:: Task item ::
Only the lines from the opening of the material through the one containing "Orbital (311, 429)" should be reproduced, each exactly as it stands.

:: Source information ::
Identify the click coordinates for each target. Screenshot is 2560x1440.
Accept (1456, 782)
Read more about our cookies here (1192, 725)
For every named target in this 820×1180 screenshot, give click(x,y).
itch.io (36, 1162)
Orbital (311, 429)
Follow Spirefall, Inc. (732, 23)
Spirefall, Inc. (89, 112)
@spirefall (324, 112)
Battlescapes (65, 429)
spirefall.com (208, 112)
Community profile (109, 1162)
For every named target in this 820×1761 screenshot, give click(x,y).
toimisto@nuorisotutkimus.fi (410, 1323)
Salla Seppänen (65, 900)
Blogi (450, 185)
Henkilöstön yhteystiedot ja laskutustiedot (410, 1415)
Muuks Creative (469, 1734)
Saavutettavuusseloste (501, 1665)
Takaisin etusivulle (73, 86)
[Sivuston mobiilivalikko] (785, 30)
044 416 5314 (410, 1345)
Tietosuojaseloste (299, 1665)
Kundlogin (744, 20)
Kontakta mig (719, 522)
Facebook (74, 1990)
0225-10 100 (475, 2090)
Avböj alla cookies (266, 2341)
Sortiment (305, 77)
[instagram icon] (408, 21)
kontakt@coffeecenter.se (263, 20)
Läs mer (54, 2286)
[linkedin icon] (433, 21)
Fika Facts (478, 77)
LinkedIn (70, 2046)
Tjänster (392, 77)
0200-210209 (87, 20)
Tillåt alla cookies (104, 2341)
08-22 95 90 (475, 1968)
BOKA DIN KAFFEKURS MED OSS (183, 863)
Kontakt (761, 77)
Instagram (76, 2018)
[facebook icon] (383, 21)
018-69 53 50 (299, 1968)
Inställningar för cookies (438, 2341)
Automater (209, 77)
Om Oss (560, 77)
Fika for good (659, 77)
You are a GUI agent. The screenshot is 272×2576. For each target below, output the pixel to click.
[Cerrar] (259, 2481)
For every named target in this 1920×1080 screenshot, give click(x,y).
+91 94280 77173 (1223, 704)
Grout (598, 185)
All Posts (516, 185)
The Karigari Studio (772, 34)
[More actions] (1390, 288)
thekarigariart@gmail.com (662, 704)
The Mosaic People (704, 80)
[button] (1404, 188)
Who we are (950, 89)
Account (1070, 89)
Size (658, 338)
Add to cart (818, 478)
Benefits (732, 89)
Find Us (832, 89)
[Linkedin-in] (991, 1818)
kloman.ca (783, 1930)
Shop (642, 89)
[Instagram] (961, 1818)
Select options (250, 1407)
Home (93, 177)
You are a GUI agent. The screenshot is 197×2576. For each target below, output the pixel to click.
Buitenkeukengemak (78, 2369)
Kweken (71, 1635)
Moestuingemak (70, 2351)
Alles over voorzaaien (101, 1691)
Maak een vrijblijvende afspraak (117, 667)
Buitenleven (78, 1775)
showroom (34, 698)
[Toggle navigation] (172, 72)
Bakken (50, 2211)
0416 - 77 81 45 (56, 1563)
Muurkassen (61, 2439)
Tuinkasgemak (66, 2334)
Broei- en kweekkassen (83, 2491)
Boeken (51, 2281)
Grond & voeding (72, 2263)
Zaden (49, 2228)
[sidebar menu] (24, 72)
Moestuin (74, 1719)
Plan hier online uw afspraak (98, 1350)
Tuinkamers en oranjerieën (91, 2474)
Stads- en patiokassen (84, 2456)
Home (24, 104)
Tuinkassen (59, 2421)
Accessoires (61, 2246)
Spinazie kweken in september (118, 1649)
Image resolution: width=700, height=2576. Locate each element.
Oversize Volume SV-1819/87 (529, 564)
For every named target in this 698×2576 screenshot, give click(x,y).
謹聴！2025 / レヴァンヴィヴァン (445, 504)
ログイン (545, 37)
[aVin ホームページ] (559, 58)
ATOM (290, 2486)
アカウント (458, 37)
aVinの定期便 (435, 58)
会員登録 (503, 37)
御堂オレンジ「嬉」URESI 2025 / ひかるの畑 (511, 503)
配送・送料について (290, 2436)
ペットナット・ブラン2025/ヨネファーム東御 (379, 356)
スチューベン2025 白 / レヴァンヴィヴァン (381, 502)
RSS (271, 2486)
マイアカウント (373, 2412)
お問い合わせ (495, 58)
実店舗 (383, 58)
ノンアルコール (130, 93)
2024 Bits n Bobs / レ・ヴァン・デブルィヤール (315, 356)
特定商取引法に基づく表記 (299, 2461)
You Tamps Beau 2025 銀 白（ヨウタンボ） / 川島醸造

:: Result of the exercise ::
Identify the click coordinates for each target. Screenshot is 2560x1440.
Accept (1456, 782)
Read more about our cookies here (1192, 725)
For every named target in this 820×1180 screenshot, give click(x,y).
itch.io (36, 1162)
Orbital (311, 429)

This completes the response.